Backstage: Former RSC chief Sir Michael Boyd goes à la carte for his next ‘Big Meal’
Two years after stepping down as artistic director of the Royal Shakespeare Company and Sir Michael Boyd is enjoying being forced to learn new skills.
“What I am having to do is learn how to be a freelance,” he tells me. “Because although I don’t have to go to a board meeting or deal with 10 requests to sort managerial or administrative things, or make big decisions, I have my next jobs knocking at the door wanting casting decisions, design, adaptation, editing decisions. It’s nice having lunch breaks and coffee breaks, that’s a lovely luxury.”
Having spent 10 successful years at the RSC, Boyd has gone back to directing just plays and has, he says, projects lined up with the Royal Opera House and abroad. His first play away from the RSC is The Big Meal at the Ustinov Studio, Theatre Royal Bath – an epic and comic family tale by Dan LeFranc set around a kind of everytown restaurant.
“The heart of it is satire,” he says. “A classic, big American family drama that sort of rams us up against mortality and the sheer difficulty of getting through family life and coming through the other end surviving, without killing each other.”

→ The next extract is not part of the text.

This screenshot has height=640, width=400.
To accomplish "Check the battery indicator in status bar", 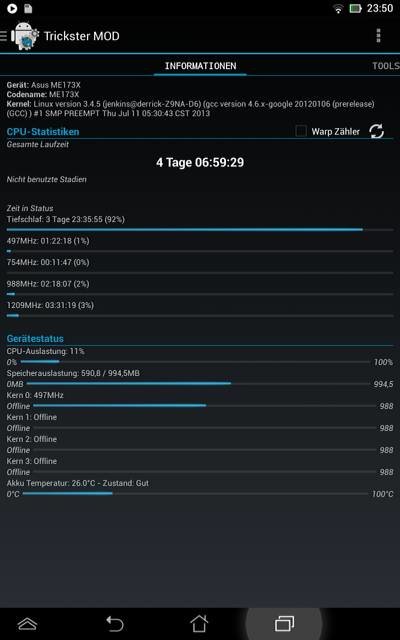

Diana Quick, Keith Bartlett and Jo Stone-Fewings star, alongside some “crazily talented kids” creating a family atmosphere, but Boyd says that they are not using it to work through their own issues.
“Most people are recognising an awful lot,” he says. “It’s not therapy; we’re too busy trying to get it right to gaze at our navels too much.”
Cash loss not too steep for Hill
After admitting working for union-minimum on The Wolf of Wall Street, Oscar-nominee Jonah Hill admits he would have gone further in order to work for director Martin Scorsese.
“Goodfellas is the reason I want to spend my life making movies, and money is never a concern when working with people like Martin,” he said at the nominees lunch. “I would do whatever. I would paint his house if he asked me to.” If he can find a few more Hills hanging around Hollywood (and no doubt he can), Scorsese could completely renovate his home.
Delpy upstages her detractor with an Oscar nod
Julie Delpy has twice been nominated for the Academy Award for Best Adapted Screenplay (including this year for Before Midnight), and has directed four films. The actress says that an early run-in with celebrated playwright Sam Shepard almost made her give up writing.
“I was working with Sam Shepard on a movie when I was 20, and I kind of translated a line of one of my films and he laughed and said ‘Julie, you’re very pretty, please don’t do that to yourself’ ”, she says. “Listen, he’s a great writer, he’s a much better writer than me… It’s very funny. But it kind of blocked me for years, thinking ‘Ok, so I’m not a writer’. When I wrote on Before Sunrise it felt so good and then I started writing again. So I had a block for like two years because a great American playwright thinks I shouldn’t write, so why should I write? But it came back pretty quickly, luckily it wasn’t forever a trauma.”
While it’s not the only measure of success, she has one more Oscar nod than he does.
Help Elli support vulnerable kids
Finally, an unashamed plug. The singer Elli Ingram will be among the performers at the Heart of Gold event on 6 March.
An emerging talent, she joins Laura Mvula and Jamie Cullum on the bill in west London to raise money for the charity Kids Company, which provides practical, emotional and educational support for vulnerable inner-city children across the country.